Introduction to Neuropsychology

The orbitofrontal cortex sits in the very front of the brain, just over the eyes.

Some people with orbitofrontal injuries may exhibit only a few of the following characteristics, while others develop most of them:

• lack of empathy for and interest in other people

• recklessness, tactless behavior, unacceptable sexual advances

• unnatural jocularity involving trite, childish jokes

• fearlessness and emotional callousness, with minimal capacity for self-criticism

• distractibility and a tendency to give up when confronted with any difficulty

These symptoms can manifest themselves without any evident sign of neurological illness, such as paralysis. Moreover, the injured person experiences virtually no sense of being ill. As a consequence, he is completely uninterested in consulting a physician or psychologist.

5

“Of course you’re going to stay with him,” Helena says on the telephone when I call her at three in the morning because I can’t sleep. “You’ll stay. Because that’s the way you are.”

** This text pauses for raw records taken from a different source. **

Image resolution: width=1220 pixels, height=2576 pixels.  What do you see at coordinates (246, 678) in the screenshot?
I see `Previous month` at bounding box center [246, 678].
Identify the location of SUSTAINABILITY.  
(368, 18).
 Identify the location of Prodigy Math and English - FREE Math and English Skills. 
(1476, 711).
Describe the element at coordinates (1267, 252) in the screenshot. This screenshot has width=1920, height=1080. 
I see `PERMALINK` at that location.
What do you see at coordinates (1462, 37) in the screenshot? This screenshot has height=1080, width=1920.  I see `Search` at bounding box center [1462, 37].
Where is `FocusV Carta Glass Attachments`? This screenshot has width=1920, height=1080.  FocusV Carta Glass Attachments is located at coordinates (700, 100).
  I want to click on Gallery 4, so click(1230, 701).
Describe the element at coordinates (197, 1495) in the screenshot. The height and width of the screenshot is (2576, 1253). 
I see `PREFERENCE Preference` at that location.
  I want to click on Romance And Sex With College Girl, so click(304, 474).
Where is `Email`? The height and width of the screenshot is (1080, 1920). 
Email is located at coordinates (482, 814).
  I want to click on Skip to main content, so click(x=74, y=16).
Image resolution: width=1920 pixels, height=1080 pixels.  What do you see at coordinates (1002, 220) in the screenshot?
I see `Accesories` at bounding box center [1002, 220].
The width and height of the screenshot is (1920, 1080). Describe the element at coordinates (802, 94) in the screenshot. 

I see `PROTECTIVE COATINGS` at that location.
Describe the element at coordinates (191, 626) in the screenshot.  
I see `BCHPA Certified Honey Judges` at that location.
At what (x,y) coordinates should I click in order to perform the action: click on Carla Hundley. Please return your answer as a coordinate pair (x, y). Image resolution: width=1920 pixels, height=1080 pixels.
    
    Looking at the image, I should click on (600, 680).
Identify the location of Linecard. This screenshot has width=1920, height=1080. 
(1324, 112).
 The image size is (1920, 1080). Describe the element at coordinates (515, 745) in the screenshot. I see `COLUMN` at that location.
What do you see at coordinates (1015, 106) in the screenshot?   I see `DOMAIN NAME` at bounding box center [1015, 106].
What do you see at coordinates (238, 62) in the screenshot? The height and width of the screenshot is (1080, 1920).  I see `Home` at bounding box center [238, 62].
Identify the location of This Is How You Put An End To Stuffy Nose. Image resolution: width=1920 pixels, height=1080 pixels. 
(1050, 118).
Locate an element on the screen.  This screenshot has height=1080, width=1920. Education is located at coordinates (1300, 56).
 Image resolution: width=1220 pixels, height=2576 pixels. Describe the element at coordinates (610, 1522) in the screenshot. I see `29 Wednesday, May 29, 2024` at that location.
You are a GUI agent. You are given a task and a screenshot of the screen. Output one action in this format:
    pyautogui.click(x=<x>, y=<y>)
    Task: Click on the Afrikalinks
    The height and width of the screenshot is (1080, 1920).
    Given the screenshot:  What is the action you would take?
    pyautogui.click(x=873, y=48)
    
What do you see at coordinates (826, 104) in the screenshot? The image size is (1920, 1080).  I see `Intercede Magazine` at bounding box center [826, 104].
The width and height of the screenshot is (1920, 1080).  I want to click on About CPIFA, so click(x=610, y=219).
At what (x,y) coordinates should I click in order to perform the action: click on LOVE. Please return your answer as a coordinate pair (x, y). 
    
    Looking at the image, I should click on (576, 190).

An eternity ago, we were three girls from the same dorm studying architecture together: Hanne, who died shortly before I met Frederik; Helena, who with her iron will was the only one to finish the degree; and myself. Helena and I also played tennis together, which we’ve done ever since. Perhaps she doesn’t have quite the finesse in her game that I do, but she’s a tall woman with slightly masculine features and well-defined muscles, so we’re an even match. After five years as a more-or-less unemployed architect, she took up my suggestion to get a second degree in primary education. And then she got a job at my school, so now we’re colleagues as well as tennis partners.